[Collected data]
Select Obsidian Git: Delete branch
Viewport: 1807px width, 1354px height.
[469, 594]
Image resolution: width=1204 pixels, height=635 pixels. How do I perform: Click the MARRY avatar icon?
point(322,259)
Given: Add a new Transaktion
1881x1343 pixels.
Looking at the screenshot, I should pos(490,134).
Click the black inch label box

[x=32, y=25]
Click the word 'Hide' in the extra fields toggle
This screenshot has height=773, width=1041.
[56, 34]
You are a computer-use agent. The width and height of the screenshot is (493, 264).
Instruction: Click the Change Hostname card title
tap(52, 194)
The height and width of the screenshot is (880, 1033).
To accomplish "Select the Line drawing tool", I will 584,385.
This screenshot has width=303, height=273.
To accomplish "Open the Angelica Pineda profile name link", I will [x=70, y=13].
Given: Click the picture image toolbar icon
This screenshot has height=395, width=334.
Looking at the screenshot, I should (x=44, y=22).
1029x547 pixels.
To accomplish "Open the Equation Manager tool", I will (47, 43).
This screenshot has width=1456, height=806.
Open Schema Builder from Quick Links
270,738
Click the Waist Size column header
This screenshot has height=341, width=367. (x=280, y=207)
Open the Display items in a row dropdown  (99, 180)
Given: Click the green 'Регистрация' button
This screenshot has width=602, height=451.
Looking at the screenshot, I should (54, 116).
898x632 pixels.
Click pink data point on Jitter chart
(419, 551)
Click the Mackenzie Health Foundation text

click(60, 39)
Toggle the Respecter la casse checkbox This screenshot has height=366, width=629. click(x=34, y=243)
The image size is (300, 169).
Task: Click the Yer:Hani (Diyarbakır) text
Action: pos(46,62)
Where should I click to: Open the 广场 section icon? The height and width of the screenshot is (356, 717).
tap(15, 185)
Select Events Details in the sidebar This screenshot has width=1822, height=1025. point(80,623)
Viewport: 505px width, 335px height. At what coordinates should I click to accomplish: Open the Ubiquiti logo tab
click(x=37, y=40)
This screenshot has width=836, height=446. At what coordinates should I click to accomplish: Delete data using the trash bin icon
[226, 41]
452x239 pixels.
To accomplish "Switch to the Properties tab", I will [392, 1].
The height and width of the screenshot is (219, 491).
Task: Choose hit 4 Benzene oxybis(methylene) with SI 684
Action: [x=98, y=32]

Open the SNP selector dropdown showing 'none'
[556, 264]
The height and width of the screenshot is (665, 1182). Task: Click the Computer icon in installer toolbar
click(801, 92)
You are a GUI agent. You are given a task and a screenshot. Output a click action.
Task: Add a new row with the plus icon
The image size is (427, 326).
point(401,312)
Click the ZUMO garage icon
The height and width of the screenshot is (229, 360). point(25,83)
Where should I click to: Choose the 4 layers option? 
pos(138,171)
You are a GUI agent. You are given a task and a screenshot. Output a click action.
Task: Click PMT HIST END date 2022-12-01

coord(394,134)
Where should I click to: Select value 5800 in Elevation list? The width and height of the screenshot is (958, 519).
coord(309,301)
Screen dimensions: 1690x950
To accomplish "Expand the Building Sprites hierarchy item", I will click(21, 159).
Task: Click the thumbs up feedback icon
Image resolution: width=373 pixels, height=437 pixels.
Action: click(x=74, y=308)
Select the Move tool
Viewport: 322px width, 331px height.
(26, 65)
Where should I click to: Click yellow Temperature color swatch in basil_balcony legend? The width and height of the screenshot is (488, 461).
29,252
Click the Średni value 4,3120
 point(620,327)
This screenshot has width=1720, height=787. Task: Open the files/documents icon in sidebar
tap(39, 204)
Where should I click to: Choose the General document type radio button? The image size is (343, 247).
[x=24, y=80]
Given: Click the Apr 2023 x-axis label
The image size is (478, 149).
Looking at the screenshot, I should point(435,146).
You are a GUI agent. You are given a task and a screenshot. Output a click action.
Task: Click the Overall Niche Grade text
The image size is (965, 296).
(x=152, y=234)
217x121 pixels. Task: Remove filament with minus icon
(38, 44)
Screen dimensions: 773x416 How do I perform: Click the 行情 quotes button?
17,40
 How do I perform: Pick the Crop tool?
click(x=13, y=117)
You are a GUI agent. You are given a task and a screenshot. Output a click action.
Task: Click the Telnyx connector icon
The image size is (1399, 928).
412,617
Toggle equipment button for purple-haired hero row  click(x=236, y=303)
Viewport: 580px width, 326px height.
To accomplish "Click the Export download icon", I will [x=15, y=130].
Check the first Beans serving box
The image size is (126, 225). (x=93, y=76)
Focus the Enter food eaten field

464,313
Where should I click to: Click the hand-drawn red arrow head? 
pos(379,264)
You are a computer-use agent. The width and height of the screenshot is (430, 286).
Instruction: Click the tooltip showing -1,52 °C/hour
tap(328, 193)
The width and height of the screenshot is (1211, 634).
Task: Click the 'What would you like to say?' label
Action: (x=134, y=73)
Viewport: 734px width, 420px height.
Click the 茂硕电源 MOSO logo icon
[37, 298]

The request: Copy out all of the collected data lines above word for word.

Final result:
Select Obsidian Git: Delete branch
Viewport: 1807px width, 1354px height.
[469, 594]
Image resolution: width=1204 pixels, height=635 pixels. How do I perform: Click the MARRY avatar icon?
point(322,259)
Given: Add a new Transaktion
1881x1343 pixels.
Looking at the screenshot, I should pos(490,134).
Click the black inch label box

[x=32, y=25]
Click the word 'Hide' in the extra fields toggle
This screenshot has height=773, width=1041.
[56, 34]
You are a computer-use agent. The width and height of the screenshot is (493, 264).
Instruction: Click the Change Hostname card title
tap(52, 194)
The height and width of the screenshot is (880, 1033).
To accomplish "Select the Line drawing tool", I will 584,385.
This screenshot has width=303, height=273.
To accomplish "Open the Angelica Pineda profile name link", I will [x=70, y=13].
Given: Click the picture image toolbar icon
This screenshot has height=395, width=334.
Looking at the screenshot, I should (x=44, y=22).
1029x547 pixels.
To accomplish "Open the Equation Manager tool", I will (47, 43).
This screenshot has width=1456, height=806.
Open Schema Builder from Quick Links
270,738
Click the Waist Size column header
This screenshot has height=341, width=367. (x=280, y=207)
Open the Display items in a row dropdown  (99, 180)
Given: Click the green 'Регистрация' button
This screenshot has width=602, height=451.
Looking at the screenshot, I should (54, 116).
898x632 pixels.
Click pink data point on Jitter chart
(419, 551)
Click the Mackenzie Health Foundation text

click(60, 39)
Toggle the Respecter la casse checkbox This screenshot has height=366, width=629. click(x=34, y=243)
The image size is (300, 169).
Task: Click the Yer:Hani (Diyarbakır) text
Action: pos(46,62)
Where should I click to: Open the 广场 section icon? The height and width of the screenshot is (356, 717).
tap(15, 185)
Select Events Details in the sidebar This screenshot has width=1822, height=1025. point(80,623)
Viewport: 505px width, 335px height. At what coordinates should I click to accomplish: Open the Ubiquiti logo tab
click(x=37, y=40)
This screenshot has width=836, height=446. At what coordinates should I click to accomplish: Delete data using the trash bin icon
[226, 41]
452x239 pixels.
To accomplish "Switch to the Properties tab", I will [392, 1].
The height and width of the screenshot is (219, 491).
Task: Choose hit 4 Benzene oxybis(methylene) with SI 684
Action: [x=98, y=32]

Open the SNP selector dropdown showing 'none'
[556, 264]
The height and width of the screenshot is (665, 1182). Task: Click the Computer icon in installer toolbar
click(801, 92)
You are a GUI agent. You are given a task and a screenshot. Output a click action.
Task: Add a new row with the plus icon
The image size is (427, 326).
point(401,312)
Click the ZUMO garage icon
The height and width of the screenshot is (229, 360). point(25,83)
Where should I click to: Choose the 4 layers option? 
pos(138,171)
You are a GUI agent. You are given a task and a screenshot. Output a click action.
Task: Click PMT HIST END date 2022-12-01

coord(394,134)
Where should I click to: Select value 5800 in Elevation list? The width and height of the screenshot is (958, 519).
coord(309,301)
Screen dimensions: 1690x950
To accomplish "Expand the Building Sprites hierarchy item", I will click(21, 159).
Task: Click the thumbs up feedback icon
Image resolution: width=373 pixels, height=437 pixels.
Action: click(x=74, y=308)
Select the Move tool
Viewport: 322px width, 331px height.
(26, 65)
Where should I click to: Click yellow Temperature color swatch in basil_balcony legend? The width and height of the screenshot is (488, 461).
29,252
Click the Średni value 4,3120
 point(620,327)
This screenshot has width=1720, height=787. Task: Open the files/documents icon in sidebar
tap(39, 204)
Where should I click to: Choose the General document type radio button? The image size is (343, 247).
[x=24, y=80]
Given: Click the Apr 2023 x-axis label
The image size is (478, 149).
Looking at the screenshot, I should point(435,146).
You are a GUI agent. You are given a task and a screenshot. Output a click action.
Task: Click the Overall Niche Grade text
The image size is (965, 296).
(x=152, y=234)
217x121 pixels. Task: Remove filament with minus icon
(38, 44)
Screen dimensions: 773x416 How do I perform: Click the 行情 quotes button?
17,40
 How do I perform: Pick the Crop tool?
click(x=13, y=117)
You are a GUI agent. You are given a task and a screenshot. Output a click action.
Task: Click the Telnyx connector icon
The image size is (1399, 928).
412,617
Toggle equipment button for purple-haired hero row  click(x=236, y=303)
Viewport: 580px width, 326px height.
To accomplish "Click the Export download icon", I will [x=15, y=130].
Check the first Beans serving box
The image size is (126, 225). (x=93, y=76)
Focus the Enter food eaten field

464,313
Where should I click to: Click the hand-drawn red arrow head? 
pos(379,264)
You are a computer-use agent. The width and height of the screenshot is (430, 286).
Instruction: Click the tooltip showing -1,52 °C/hour
tap(328, 193)
The width and height of the screenshot is (1211, 634).
Task: Click the 'What would you like to say?' label
Action: (x=134, y=73)
Viewport: 734px width, 420px height.
Click the 茂硕电源 MOSO logo icon
[37, 298]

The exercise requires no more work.